As many papers have shown, driving behaviour has a great impact on road safety. A popular way of analysing driving behaviour is to move the focus to the manoeuvres as they give useful information about the driver performing those manoeuvres. In this paper, we investigated a new way of identifying manoeuvres from vehicle telematics data, motif detection in time-series. Put simply, time-series motifs are over-represented subsequences in a time-series [17]. With the hypothesis that over-represented segments of inertial time-series are highly connected to manoeuvres, we sought to analyse the relationship between the most relevant motifs of a trip and the manoeuvres performed during that trip.

We implemented a slightly modified version of the Extended Motif Discovery (EMD) algorithm [29], a classical motif detection algorithm for time-series which is capable of finding subsequences with different lengths in the same motif, and we applied it to the UAH-DriveSet [26], a publicly available naturalistic driving dataset with trip recordings from six different drivers and two specific routes in Madrid, Spain. Particularly, we ran two different experiments. In the first, we aimed to identify acceleration and brakes from the longitudinal acceleration time-series and, in the second, we aimed to identify turns from the lateral acceleration time-series.

After a systematic exploration of the extracted motifs, we were able to conclude that the EMD algorithm was capable of extracting simple manoeuvres such as accelerations, brakes and curves. We identified additional manoeuvres that could be associated with more complex behaviours. In the longitudinal experiments, we identified a motif with the manoeuvre of a brake followed by an acceleration, which could be indicative of a tailgating behaviour. In the lateral experiment, we found motifs with lane changes and overtaking manoeuvres.

Additionally, by providing a way of ordering the motifs by its relevance in the trips, the EMD algorithm gives some extra information on the trip itself. As an example, in the drowsy trip, the second most relevant manoeuvre in the lateral acceleration was the drift while, in the aggressive trip, the lane changes occupied the most interesting motifs. This is very indicative of the type of driving that was being made in both trips: the aggressive trip was dominated by lane changes, thus showing a higher level of impatience, and the drowsy trip was dominated by drifts, which can be associated with inattention and sleepiness.

◆ ITEMS

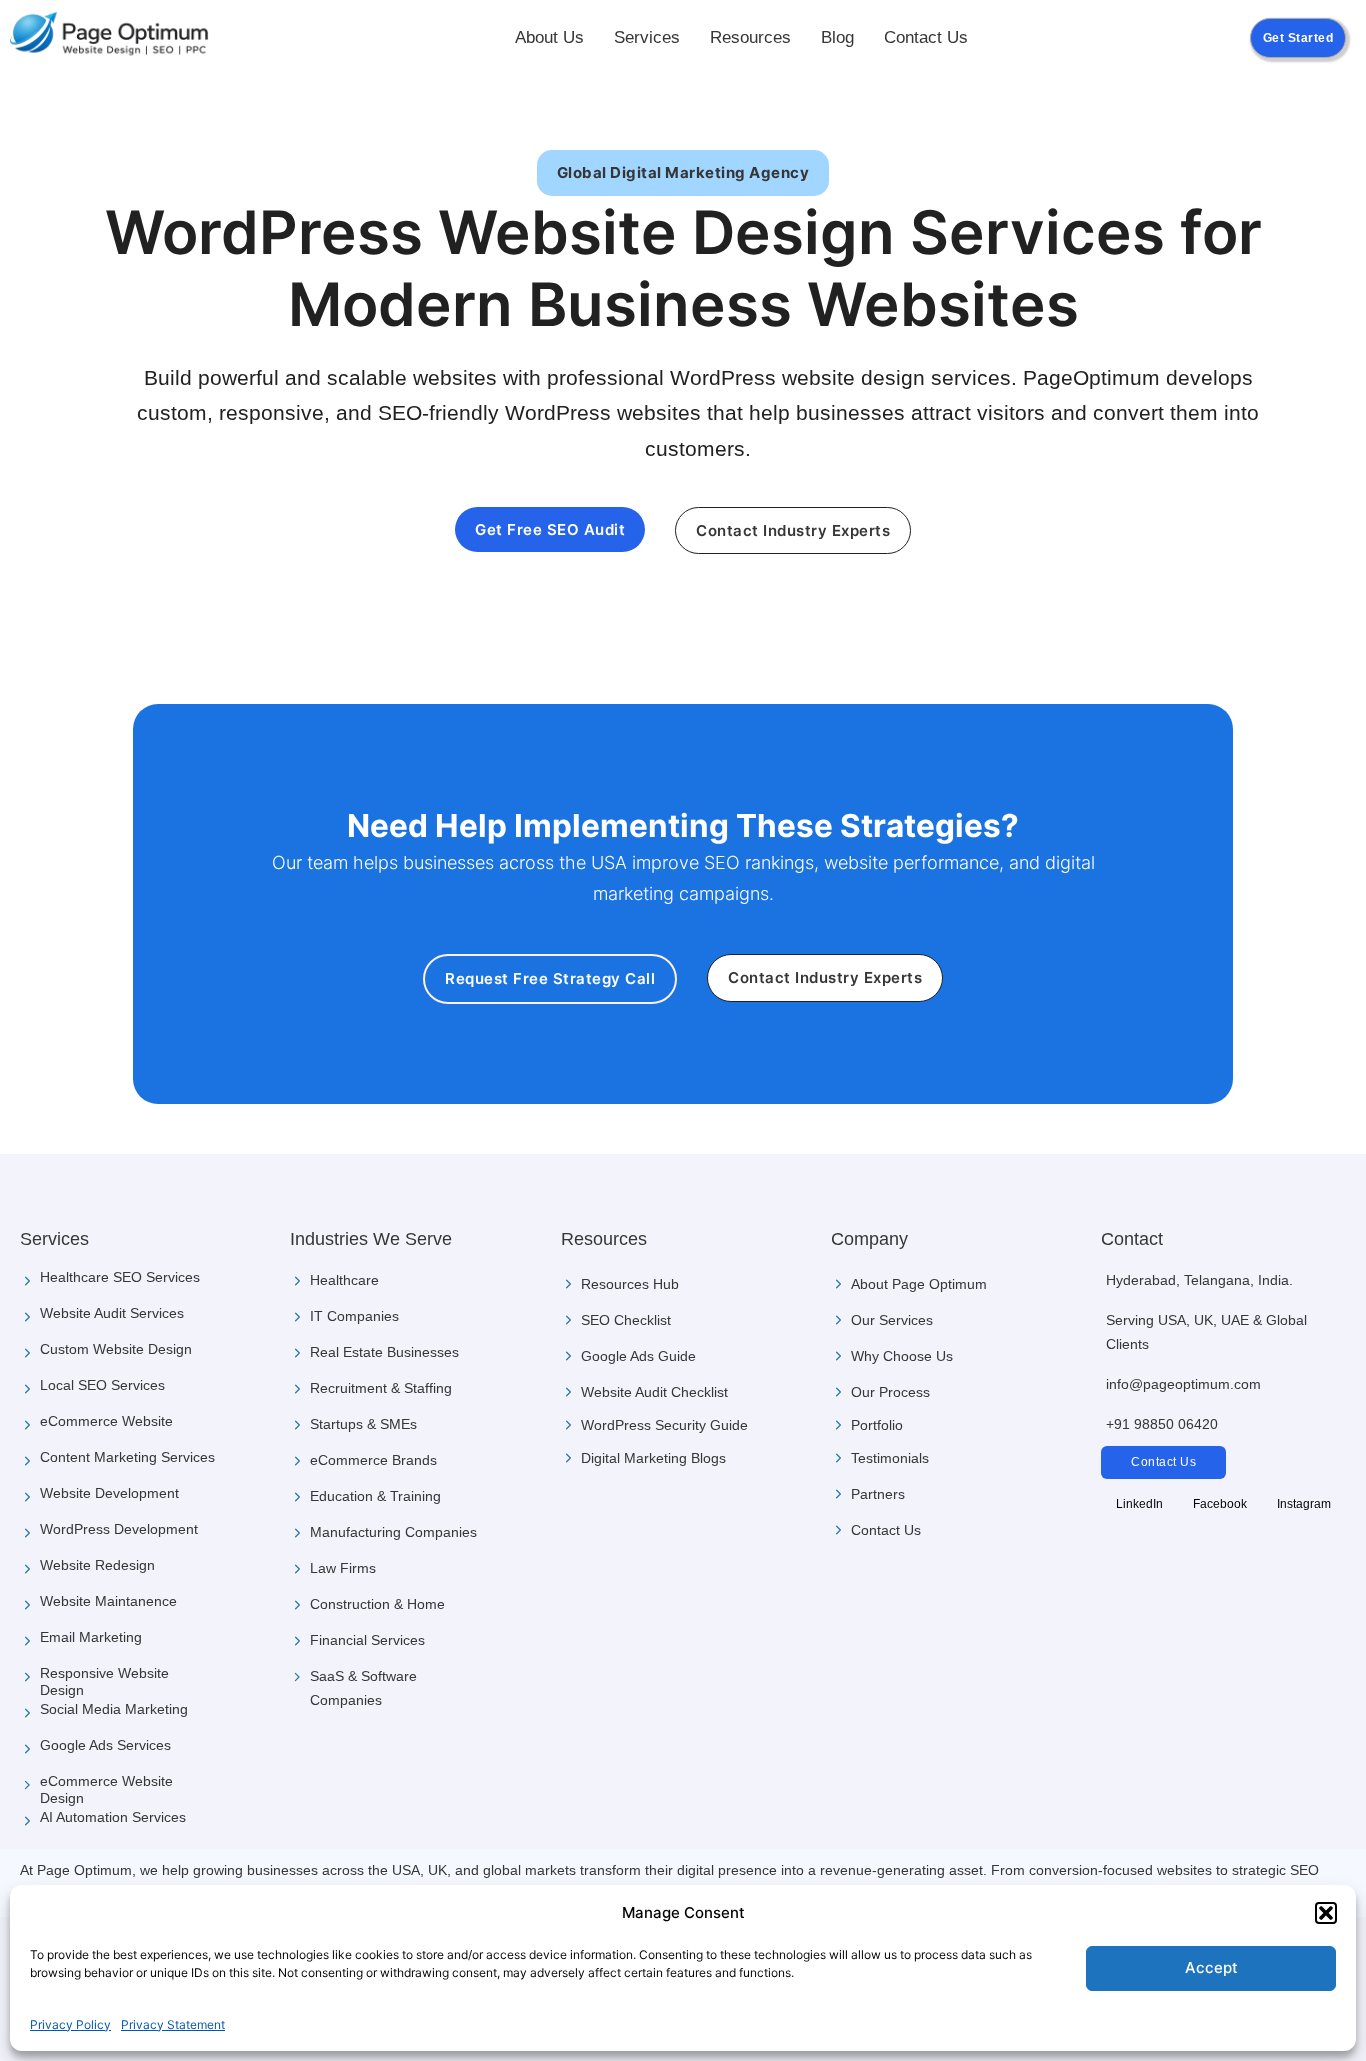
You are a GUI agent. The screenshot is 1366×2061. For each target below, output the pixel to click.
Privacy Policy (70, 2024)
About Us (549, 37)
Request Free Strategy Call (550, 978)
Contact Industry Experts (793, 530)
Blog (837, 37)
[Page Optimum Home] (110, 38)
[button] (1326, 1913)
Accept (1211, 1967)
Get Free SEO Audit (550, 529)
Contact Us (926, 37)
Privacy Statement (173, 2024)
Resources (750, 37)
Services (647, 37)
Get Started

◆ SHORT PROBLEM A
In the driving-manoeuvre excerpt:
(i) Which publicly available dataset was the modified EMD algorithm applied to?
(ii) The second experiment aimed to identify turns from which time-series?
(iii) In the aggressive trip, which manoeuvre occupied the most interesting motifs?
◆ SHORT PROBLEM B
Print the passage of the driving-manoeuvre excerpt starting at "After a systematic" and ending at "and overtaking manoeuvres.".
Rely only on the driving-manoeuvre excerpt for these, not on the listing.

◆ TASK ANSWER A
(i) The UAH-DriveSet.
(ii) The lateral acceleration time-series.
(iii) Lane changes.

◆ TASK ANSWER B
After a systematic exploration of the extracted motifs, we were able to conclude that the EMD algorithm was capable of extracting simple manoeuvres such as accelerations, brakes and curves. We identified additional manoeuvres that could be associated with more complex behaviours. In the longitudinal experiments, we identified a motif with the manoeuvre of a brake followed by an acceleration, which could be indicative of a tailgating behaviour. In the lateral experiment, we found motifs with lane changes and overtaking manoeuvres.